DATA PROVIDED:
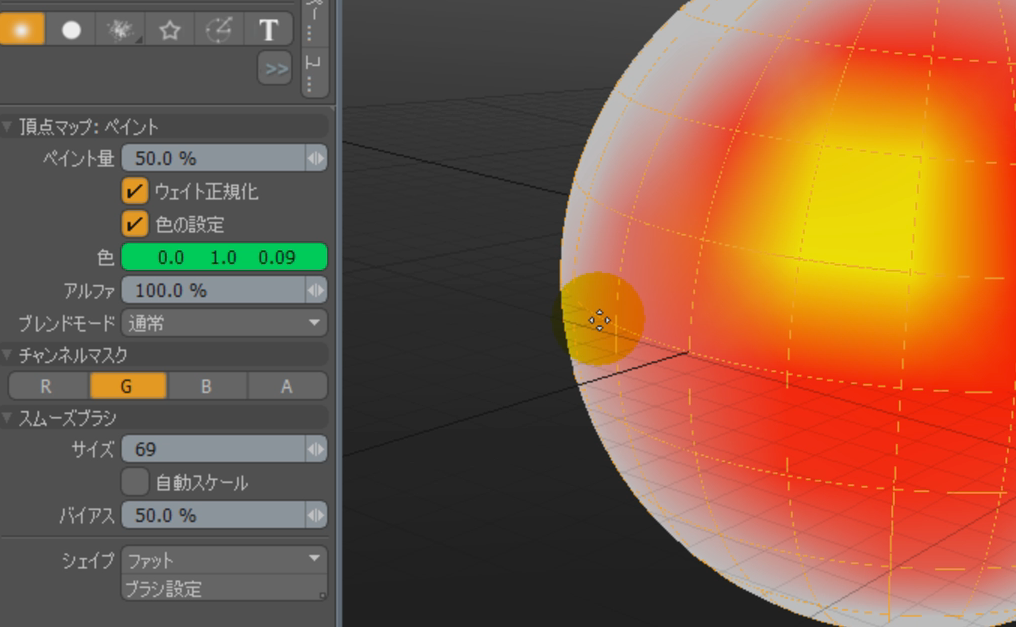Viewport: 1016px width, 627px height.
Task: Open the ブレンドモード dropdown
Action: coord(224,323)
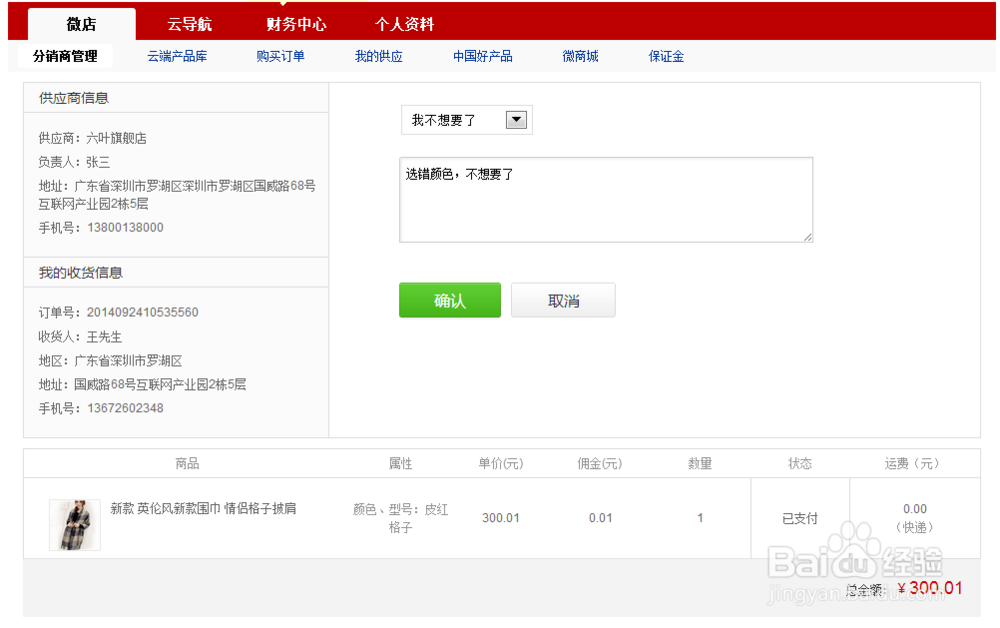1000x628 pixels.
Task: Click the green 确认 confirm button
Action: (449, 300)
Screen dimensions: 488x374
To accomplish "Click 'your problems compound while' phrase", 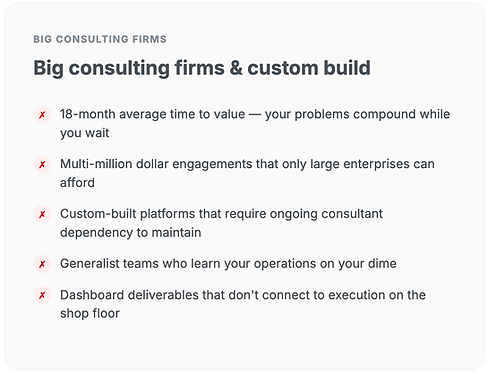I will tap(357, 115).
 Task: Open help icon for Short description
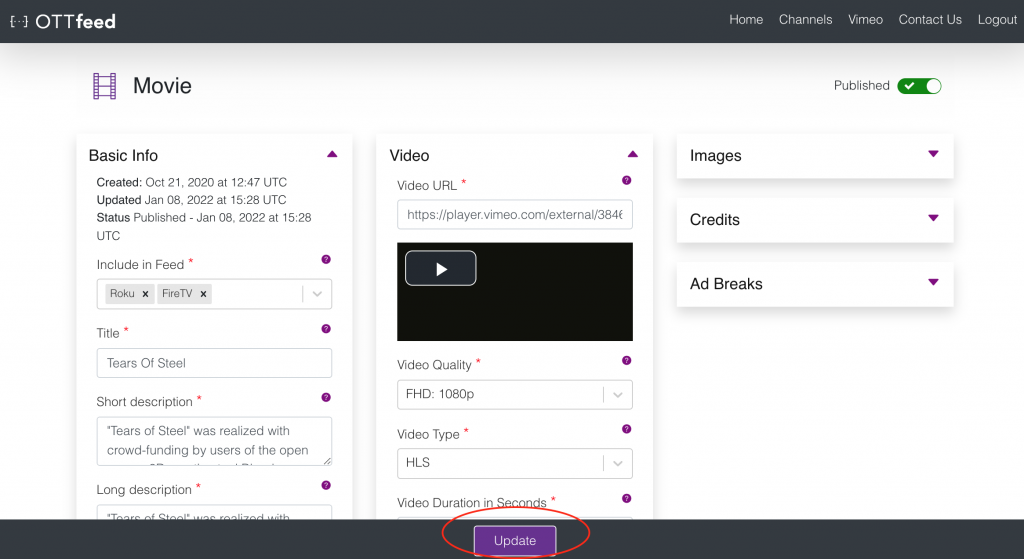pos(326,397)

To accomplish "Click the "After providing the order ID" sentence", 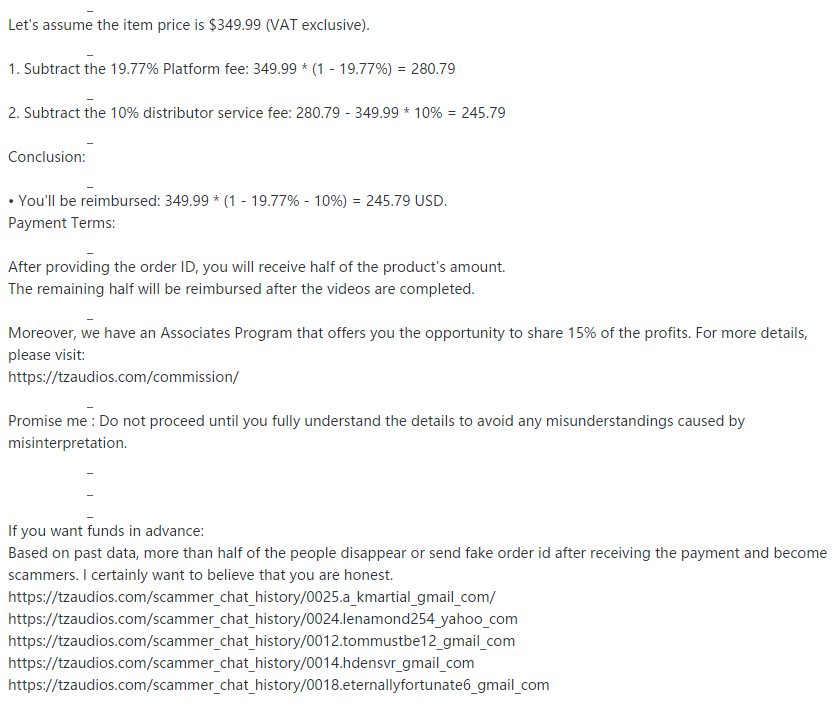I will click(257, 267).
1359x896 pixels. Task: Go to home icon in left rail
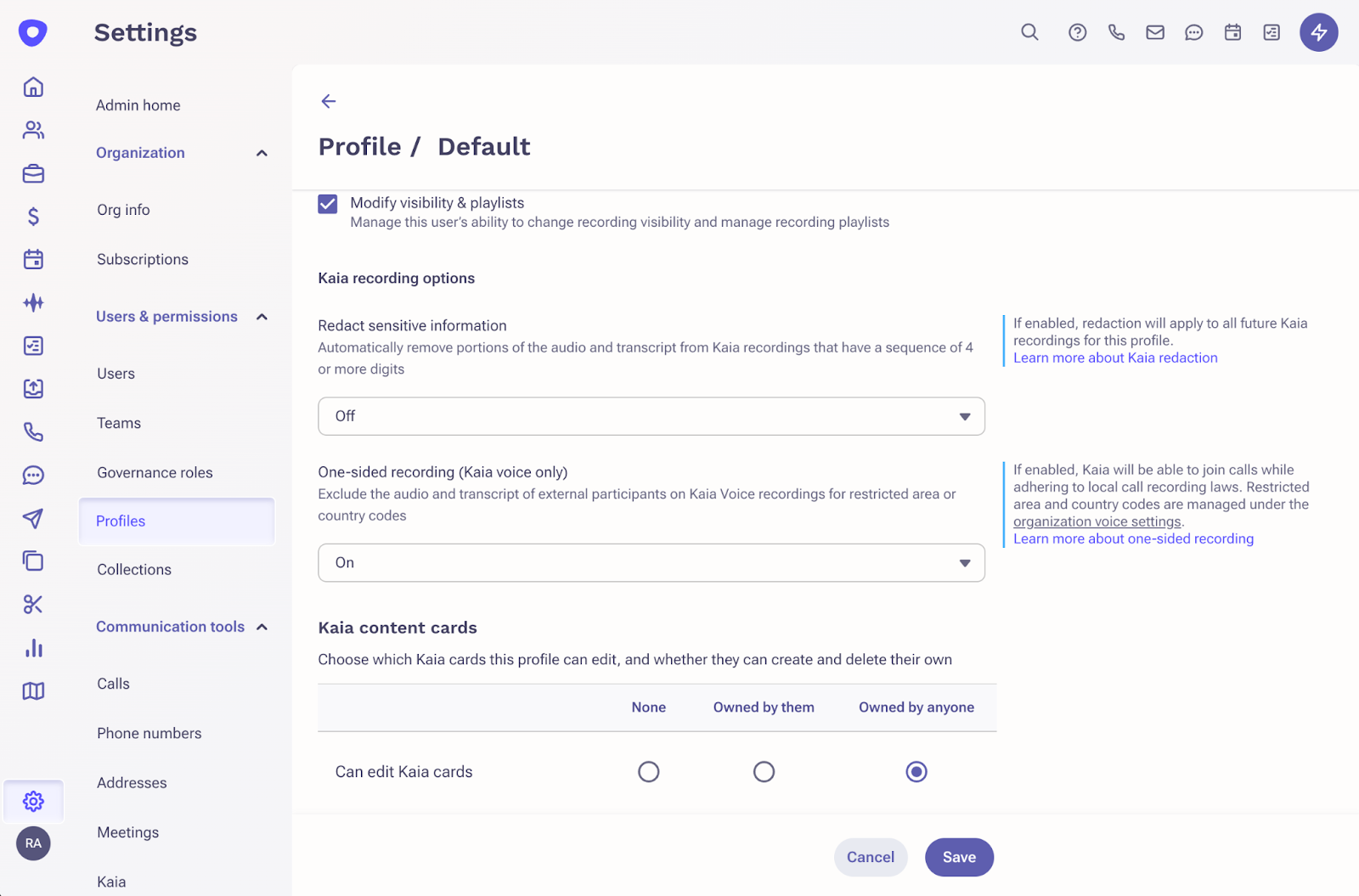click(33, 87)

EXERCISE BRIEF: What is needed is a word-for-word restatement of the lines from the one holding "1359x896 pixels. Task: Go" to the final line of the data above, inclusive, without any pictures.

EXERCISE RESULT:
1359x896 pixels. Task: Go to home icon in left rail
click(33, 87)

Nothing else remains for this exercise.